• [REQUIREMENT]: Pick out every line in the records below that contains the word "should", and copy each of those lines.

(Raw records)

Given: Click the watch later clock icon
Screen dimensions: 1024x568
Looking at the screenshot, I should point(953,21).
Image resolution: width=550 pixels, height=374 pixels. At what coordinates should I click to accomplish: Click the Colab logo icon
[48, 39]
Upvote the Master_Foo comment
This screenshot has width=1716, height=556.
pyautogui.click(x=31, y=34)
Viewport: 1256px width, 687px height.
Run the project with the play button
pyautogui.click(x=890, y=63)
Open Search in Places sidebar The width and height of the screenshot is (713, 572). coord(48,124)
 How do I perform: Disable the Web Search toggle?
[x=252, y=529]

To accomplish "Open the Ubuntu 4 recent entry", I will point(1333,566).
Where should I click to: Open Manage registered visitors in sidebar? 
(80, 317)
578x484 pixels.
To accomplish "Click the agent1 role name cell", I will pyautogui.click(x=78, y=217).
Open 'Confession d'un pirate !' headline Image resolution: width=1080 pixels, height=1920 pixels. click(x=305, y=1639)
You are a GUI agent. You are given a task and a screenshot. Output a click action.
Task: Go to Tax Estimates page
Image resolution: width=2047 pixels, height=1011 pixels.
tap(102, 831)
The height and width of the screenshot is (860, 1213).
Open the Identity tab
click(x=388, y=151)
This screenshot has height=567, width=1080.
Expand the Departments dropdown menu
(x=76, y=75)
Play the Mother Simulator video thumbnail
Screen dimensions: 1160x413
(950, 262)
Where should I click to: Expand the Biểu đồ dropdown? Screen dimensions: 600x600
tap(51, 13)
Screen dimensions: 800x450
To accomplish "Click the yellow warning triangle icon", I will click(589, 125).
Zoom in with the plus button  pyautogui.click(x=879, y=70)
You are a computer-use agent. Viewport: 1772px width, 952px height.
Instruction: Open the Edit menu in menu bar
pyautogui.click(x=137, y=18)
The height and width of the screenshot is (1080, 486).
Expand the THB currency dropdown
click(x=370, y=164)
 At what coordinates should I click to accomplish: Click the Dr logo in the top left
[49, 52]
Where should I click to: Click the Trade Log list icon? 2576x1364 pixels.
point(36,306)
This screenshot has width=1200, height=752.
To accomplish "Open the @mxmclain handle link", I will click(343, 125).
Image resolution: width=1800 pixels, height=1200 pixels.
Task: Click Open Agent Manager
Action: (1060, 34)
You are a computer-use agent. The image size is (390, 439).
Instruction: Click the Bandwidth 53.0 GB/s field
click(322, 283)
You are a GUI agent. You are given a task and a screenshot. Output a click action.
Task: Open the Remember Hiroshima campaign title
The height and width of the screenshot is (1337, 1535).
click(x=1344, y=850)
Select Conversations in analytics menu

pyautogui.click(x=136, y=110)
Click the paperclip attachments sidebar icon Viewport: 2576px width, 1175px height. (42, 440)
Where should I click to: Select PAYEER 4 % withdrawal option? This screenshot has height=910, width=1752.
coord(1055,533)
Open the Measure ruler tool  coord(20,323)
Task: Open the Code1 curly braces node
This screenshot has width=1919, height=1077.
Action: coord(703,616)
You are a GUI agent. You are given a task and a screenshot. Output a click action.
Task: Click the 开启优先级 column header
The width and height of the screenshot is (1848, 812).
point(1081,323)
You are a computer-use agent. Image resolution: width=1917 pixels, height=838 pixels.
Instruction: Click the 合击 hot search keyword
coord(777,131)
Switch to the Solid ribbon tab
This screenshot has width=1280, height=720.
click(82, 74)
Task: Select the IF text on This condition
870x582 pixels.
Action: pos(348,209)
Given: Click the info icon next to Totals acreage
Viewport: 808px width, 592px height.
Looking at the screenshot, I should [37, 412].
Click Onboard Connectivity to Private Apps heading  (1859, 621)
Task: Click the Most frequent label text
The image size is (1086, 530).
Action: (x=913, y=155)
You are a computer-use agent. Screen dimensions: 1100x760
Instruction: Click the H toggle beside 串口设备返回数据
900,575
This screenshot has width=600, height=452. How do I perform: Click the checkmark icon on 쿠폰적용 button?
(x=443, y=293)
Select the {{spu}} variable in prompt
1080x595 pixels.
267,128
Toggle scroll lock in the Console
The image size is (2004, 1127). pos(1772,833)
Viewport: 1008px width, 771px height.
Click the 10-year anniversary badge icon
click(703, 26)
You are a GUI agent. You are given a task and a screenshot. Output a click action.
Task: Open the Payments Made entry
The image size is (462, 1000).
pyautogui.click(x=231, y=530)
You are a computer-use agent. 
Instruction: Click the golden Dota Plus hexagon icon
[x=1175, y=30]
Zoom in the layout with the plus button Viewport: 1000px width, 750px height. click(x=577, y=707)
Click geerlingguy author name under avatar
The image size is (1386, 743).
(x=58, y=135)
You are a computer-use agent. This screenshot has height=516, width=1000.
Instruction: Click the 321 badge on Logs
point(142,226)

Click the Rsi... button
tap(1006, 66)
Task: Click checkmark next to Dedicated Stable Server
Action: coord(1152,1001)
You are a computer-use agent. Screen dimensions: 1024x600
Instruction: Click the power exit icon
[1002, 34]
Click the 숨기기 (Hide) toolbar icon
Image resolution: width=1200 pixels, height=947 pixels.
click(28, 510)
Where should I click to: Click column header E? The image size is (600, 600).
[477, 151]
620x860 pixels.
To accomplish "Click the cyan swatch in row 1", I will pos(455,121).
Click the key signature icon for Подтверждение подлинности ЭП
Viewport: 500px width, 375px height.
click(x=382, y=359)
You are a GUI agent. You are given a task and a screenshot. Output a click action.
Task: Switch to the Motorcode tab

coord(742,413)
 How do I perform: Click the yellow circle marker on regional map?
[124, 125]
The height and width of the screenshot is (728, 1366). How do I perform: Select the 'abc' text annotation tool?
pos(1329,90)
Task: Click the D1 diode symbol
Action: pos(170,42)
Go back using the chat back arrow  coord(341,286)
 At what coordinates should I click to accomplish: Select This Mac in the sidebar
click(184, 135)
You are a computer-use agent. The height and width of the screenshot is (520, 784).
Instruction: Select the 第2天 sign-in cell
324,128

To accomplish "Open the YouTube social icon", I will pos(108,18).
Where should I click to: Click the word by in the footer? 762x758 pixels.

• [TASK RESULT]:
Looking at the screenshot, I should point(953,21).
Image resolution: width=550 pixels, height=374 pixels. At what coordinates should I click to accomplish: Click the Colab logo icon
Where should I click to: Open Manage registered visitors in sidebar? 
Where should I click to: Expand the Biểu đồ dropdown? Screen dimensions: 600x600
 At what coordinates should I click to accomplish: Click the Dr logo in the top left
Where should I click to: Click the Trade Log list icon? 2576x1364 pixels.
Where should I click to: Select PAYEER 4 % withdrawal option? This screenshot has height=910, width=1752.
Looking at the screenshot, I should [37, 412].
Where should I click to: Click column header E? The image size is (600, 600).
 At what coordinates should I click to accomplish: Select This Mac in the sidebar
Where should I click to: Click the word by in the footer? 762x758 pixels.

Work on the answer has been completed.